In late April, the FCC approved a Tariff Investigation Order and a Further Notice of Proposed Rulemaking outlining a new regulatory framework for the provision of special access services.
"All these small cell sites will need to be connected, so we'll need a lot more backhaul," Wheeler said during the National Press Club meeting this week. "That's a challenge we're going to address through our proceeding on Business Data Services, the kind of dedicated access that wireless providers need to connect cell towers and antennae to their networks."
According to the FCC estimates, the backhaul connections for wireless operators can be as "much as 30 percent of the cost of operating a wireless network."
Wheeler said that as wireless operators acquire and put in use millimeter wave spectrum bands at 28 GHz and above, the costs will rise even further.
"With the additional sites required to support use of the millimeter wave spectrum that percentage is likely to increase, to as much as 50 percent," Wheeler said. "In many areas, however, competition in the supply of backhaul remains limited, and that can translate into higher prices for wireless networks and then higher prices for consumers."
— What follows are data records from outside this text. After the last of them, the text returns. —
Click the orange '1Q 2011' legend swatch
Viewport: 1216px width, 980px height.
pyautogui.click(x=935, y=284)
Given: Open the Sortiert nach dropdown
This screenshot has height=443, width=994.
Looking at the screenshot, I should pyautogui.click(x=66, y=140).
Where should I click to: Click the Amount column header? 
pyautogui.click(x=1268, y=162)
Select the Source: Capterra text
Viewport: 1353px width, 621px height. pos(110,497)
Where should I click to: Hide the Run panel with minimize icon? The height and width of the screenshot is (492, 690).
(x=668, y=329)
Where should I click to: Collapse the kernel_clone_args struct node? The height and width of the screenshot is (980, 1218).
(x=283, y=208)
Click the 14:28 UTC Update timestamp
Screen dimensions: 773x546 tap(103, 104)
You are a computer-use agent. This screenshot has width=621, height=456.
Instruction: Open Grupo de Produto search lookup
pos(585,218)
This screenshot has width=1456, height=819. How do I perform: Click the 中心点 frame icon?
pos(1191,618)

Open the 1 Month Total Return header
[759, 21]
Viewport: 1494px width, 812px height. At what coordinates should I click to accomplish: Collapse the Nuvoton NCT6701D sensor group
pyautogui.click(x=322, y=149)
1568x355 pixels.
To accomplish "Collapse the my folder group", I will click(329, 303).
Wheeler said that a dearth of competitive choice could hamper future 5G network deployments.
"Lack of competition doesn't just hurt the deployment of wireless networks today, it threatens as well to delay the buildout of 5G networks with its demand for many, many more backhaul connections to many, many more antennae," Wheeler said. "Before the end of this year the Commission will take up a reform proposal – supported by the nation's leading wireless carriers, save one – that will encourage innovation and investment in Business Data Services while ensuring that lack of competition in some places cannot be used to hold 5G hostage."
However, Wheeler's comments drew fire from USTelecom, an industry group that represents large incumbent telcos.
The group says that the BDS market is already competitive and does not need to be reregulated.
"In over 90 percent of the country where people are buying business data services there is robust competition, and it is growing," said Walter McCormick, president and CEO of USTelecom, in a statement. "Thus, the conundrum: We understand the purpose of regulation in the absence of competition, but find it puzzling that the chairman would propose regulation in the presence of competition, particularly when the goal is to incentivize more investment, not less."